The DataFrame function of Pandas can be used to convert this list to a data frame. Unlike the previous method, we do not have to pass the list in a dictionary. There is one difference to keep in mind though.

In the previous method, each list is passed to a different column so we explicitly define the values in a particular column. In this method, the nested lists do not constitute the columns. For instance, the first nested list contains 1, a, and 2.3 which does not mean that the first column will include these values.

The first column includes the first items in each nested list, the second column includes the second items in each nested lists, and so on. Thus, the values of the first column are 1, 4, 6, and 2. Let’s actually create the data frame and see all of the columns.

df = pd.DataFrame(list_b)
df – a data frame with 3 columns and 4 rows

If you wonder why Pandas generates the data frame in this way, think about what rows and columns represent. A row in a data frame is an observation or data point. The columns represent features or attributes that explain the observations (i.e. rows).

Consider we have a data frame of used cars. There are 4 columns which contain the following information:

  • Year
  • Brand
  • Mileage
  • Price

Each row in the data frame represents a car. In case of the nested lists, each nested list represents a car so they constitute the rows, not the columns. It is like recording the features of a car in a list and then combine each list in a bigger list.

When using nested lists, Pandas assigns integers as column names by default. However, we can customize the column names using the columns parameter.

df = pd.DataFrame(list_b, columns=['col_a', 'col_b', 'col_c'])
df – a data frame with 3 columns and 4 rows

Pandas provides the from_records function that can be used to create a data frame with nested lists. It offers more functionality than the DataFrame function. Here is how the from_records function is used:

df = pd.DataFrame.from_records(list_b)
df – a data frame with 3 columns and 4 rows

A highly useful parameter of the from_records function is the exclude parameter. It allows for excluding items in the nested lists from using in the data frame. If we want to exclude the second items and create a data frame using only the first and third items, we pass 1 to the exclude parameter.

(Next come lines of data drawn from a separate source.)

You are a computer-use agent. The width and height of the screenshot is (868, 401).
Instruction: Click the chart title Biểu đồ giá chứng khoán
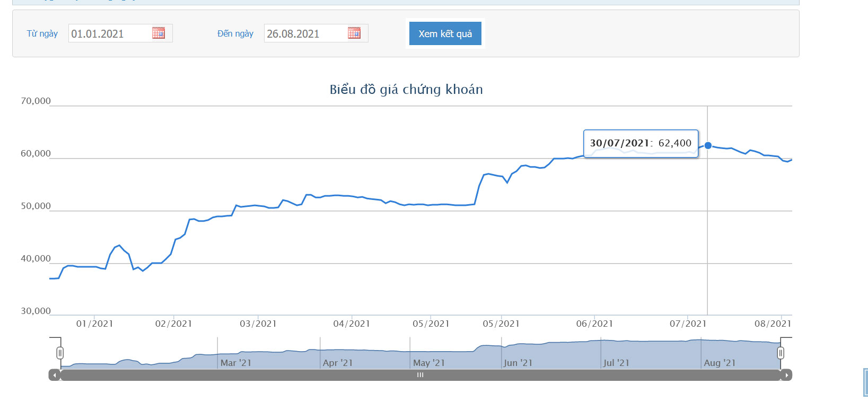point(406,90)
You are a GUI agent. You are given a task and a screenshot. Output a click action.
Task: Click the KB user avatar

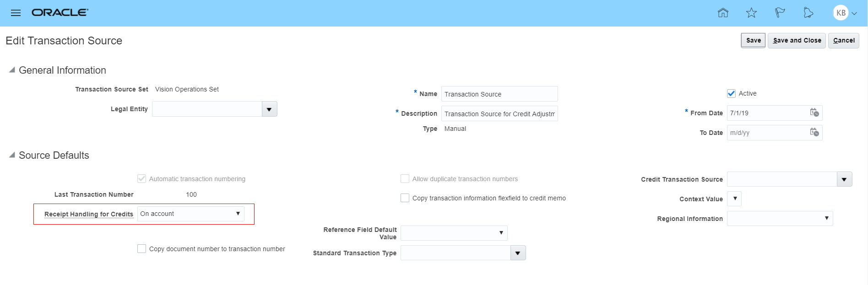point(841,13)
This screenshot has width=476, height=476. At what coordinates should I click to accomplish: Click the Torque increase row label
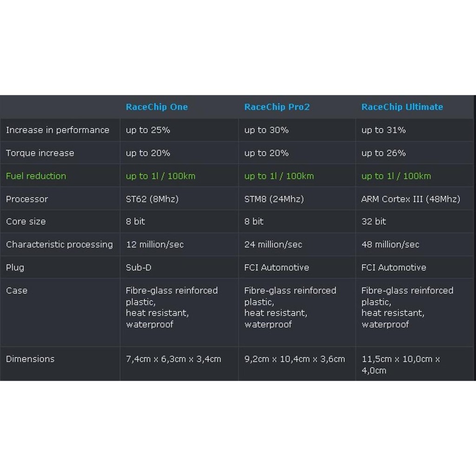pyautogui.click(x=40, y=153)

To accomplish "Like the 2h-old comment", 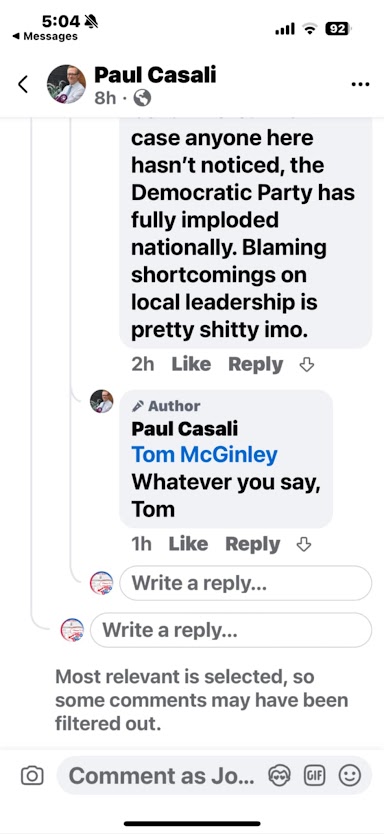I will 191,364.
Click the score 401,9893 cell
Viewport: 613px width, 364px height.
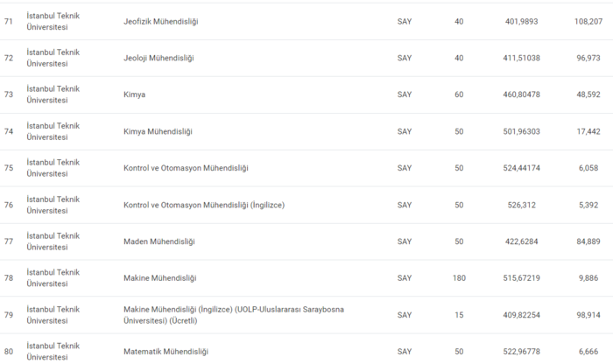pyautogui.click(x=522, y=21)
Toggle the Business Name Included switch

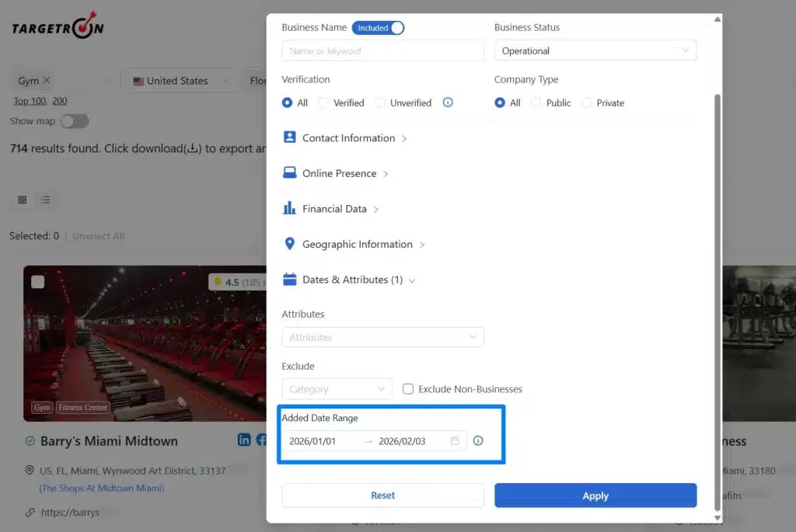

df = pd.DataFrame.from_records(list_b, exclude=[1])
df – a data frame with 2 columns and 3 rows

It is a useful parameter because we may not always need all of the features. Pandas provides the drop function for removing a column or multiple columns from a data frame but it is more practical not to read the redundant or unnecessary columns at the beginning.

The from_records function has the columns parameter to customize the columns names as well. Please keep in mind that if you change the column names and want to exclude a column or multiple columns, you should pass the new column names to the exclude parameter.

We can also use a list of tuples or a mixture of tuples, lists, and other iterables. We can even use a string as a nested item. Both the DataFrame and from_records functions accept these structures and create a data frame as long as the nested items have the same length.

list_c = [
          (100, 'A', 22.3),
          (200, 'D', 34.1),
          [500, 'D', 18.5],
          'abc'
]

The list_c consists of 2 tuples, 1 list, and 1 string. The ‘abc’ string is regarded as an utterable so it acts like a list of 3 items which are a, b, and c. We can pass this list to the DataFrame function just as before.

df = pd.DataFrame(list_c)
df – a data frame with 3 columns and 4 rows

We have done several examples to demonstrate how lists can be used to create a Pandas data frame. A list can represent a column or a row depending on our approach. In both ways, lists serve as a highly practical method of creating data frames.